● **Aim**
Reproduce the data below line for line, with no changes.

(Records from a dataset)
——
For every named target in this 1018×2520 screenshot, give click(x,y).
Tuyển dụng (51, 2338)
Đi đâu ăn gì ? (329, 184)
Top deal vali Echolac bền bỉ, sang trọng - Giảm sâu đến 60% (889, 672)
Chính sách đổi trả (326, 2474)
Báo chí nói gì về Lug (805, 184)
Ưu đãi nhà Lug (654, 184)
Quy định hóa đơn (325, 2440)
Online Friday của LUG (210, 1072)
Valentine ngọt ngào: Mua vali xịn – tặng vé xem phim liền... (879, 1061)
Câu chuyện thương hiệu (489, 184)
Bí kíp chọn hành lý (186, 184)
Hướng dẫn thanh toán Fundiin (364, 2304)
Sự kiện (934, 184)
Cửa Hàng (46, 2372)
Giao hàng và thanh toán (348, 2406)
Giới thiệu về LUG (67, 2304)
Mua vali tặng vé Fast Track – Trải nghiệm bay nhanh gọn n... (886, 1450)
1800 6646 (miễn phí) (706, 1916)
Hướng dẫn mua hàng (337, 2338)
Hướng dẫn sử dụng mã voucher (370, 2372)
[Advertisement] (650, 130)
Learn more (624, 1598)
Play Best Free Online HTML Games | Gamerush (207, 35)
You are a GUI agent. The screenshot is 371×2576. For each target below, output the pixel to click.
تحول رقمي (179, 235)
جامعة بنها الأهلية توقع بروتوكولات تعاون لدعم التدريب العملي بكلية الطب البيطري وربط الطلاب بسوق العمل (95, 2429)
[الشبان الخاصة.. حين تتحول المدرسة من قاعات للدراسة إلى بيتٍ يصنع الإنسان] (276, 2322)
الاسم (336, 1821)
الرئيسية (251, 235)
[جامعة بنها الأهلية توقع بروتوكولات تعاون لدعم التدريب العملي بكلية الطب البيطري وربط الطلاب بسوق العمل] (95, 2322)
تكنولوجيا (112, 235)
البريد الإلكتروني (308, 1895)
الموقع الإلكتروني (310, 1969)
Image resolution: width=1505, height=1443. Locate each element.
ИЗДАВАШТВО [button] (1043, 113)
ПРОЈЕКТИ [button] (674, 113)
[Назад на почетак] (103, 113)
——
● **Written response**
For every named target in this 1018×2520 screenshot, give click(x,y).
Tuyển dụng (51, 2338)
Đi đâu ăn gì ? (329, 184)
Top deal vali Echolac bền bỉ, sang trọng - Giảm sâu đến 60% (889, 672)
Chính sách đổi trả (326, 2474)
Báo chí nói gì về Lug (805, 184)
Ưu đãi nhà Lug (654, 184)
Quy định hóa đơn (325, 2440)
Online Friday của LUG (210, 1072)
Valentine ngọt ngào: Mua vali xịn – tặng vé xem phim liền... (879, 1061)
Câu chuyện thương hiệu (489, 184)
Bí kíp chọn hành lý (186, 184)
Hướng dẫn thanh toán Fundiin (364, 2304)
Sự kiện (934, 184)
Cửa Hàng (46, 2372)
Giao hàng và thanh toán (348, 2406)
Giới thiệu về LUG (67, 2304)
Mua vali tặng vé Fast Track – Trải nghiệm bay nhanh gọn n... (886, 1450)
1800 6646 (miễn phí) (706, 1916)
Hướng dẫn mua hàng (337, 2338)
Hướng dẫn sử dụng mã voucher (370, 2372)
[Advertisement] (650, 130)
Learn more (624, 1598)
Play Best Free Online HTML Games | Gamerush (207, 35)
You are a GUI agent. The screenshot is 371×2576. For each target below, output the pixel to click.
تحول رقمي (179, 235)
جامعة بنها الأهلية توقع بروتوكولات تعاون لدعم التدريب العملي بكلية الطب البيطري وربط الطلاب بسوق العمل (95, 2429)
[الشبان الخاصة.. حين تتحول المدرسة من قاعات للدراسة إلى بيتٍ يصنع الإنسان] (276, 2322)
الاسم (336, 1821)
الرئيسية (251, 235)
[جامعة بنها الأهلية توقع بروتوكولات تعاون لدعم التدريب العملي بكلية الطب البيطري وربط الطلاب بسوق العمل] (95, 2322)
تكنولوجيا (112, 235)
البريد الإلكتروني (308, 1895)
الموقع الإلكتروني (310, 1969)
Image resolution: width=1505, height=1443. Locate each element.
ИЗДАВАШТВО [button] (1043, 113)
ПРОЈЕКТИ [button] (674, 113)
[Назад на почетак] (103, 113)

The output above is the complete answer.